WORK TO COMPLETE
Output exactly the lines between the one holding "Ranking Best Universities" and the last line of the data below, both of those lines included.

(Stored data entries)
+--

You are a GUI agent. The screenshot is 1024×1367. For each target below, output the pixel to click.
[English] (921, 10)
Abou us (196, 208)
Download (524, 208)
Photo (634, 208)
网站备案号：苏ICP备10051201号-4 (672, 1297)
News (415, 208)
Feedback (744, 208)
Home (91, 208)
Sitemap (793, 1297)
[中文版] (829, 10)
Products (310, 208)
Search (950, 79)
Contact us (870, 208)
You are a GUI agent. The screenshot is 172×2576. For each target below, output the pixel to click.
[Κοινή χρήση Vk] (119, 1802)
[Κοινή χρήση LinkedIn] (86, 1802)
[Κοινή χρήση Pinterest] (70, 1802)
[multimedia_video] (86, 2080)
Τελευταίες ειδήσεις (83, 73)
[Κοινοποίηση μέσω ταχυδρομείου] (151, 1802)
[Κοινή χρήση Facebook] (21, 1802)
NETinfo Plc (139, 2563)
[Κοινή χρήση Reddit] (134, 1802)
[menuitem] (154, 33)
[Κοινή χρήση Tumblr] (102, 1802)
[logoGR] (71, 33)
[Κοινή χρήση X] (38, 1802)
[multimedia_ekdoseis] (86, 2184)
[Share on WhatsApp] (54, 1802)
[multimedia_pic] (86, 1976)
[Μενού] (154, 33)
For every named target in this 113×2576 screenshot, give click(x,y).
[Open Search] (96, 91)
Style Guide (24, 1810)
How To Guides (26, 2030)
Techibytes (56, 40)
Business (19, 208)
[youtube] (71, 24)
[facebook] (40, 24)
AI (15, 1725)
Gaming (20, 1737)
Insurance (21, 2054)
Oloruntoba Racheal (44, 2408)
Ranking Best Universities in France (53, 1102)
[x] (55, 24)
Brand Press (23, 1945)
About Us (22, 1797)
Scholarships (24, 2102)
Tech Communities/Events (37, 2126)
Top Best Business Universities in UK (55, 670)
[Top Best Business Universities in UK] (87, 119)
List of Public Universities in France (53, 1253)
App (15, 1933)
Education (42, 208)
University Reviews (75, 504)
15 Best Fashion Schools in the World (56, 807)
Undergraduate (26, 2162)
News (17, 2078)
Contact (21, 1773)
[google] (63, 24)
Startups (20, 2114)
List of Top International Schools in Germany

+--

ANSWER TO THIS EXERCISE
Ranking Best Universities in France (53, 1102)
[x] (55, 24)
Brand Press (23, 1945)
About Us (22, 1797)
Scholarships (24, 2102)
Tech Communities/Events (37, 2126)
Top Best Business Universities in UK (55, 670)
[Top Best Business Universities in UK] (87, 119)
List of Public Universities in France (53, 1253)
App (15, 1933)
Education (42, 208)
University Reviews (75, 504)
15 Best Fashion Schools in the World (56, 807)
Undergraduate (26, 2162)
News (17, 2078)
Contact (21, 1773)
[google] (63, 24)
Startups (20, 2114)
List of Top International Schools in Germany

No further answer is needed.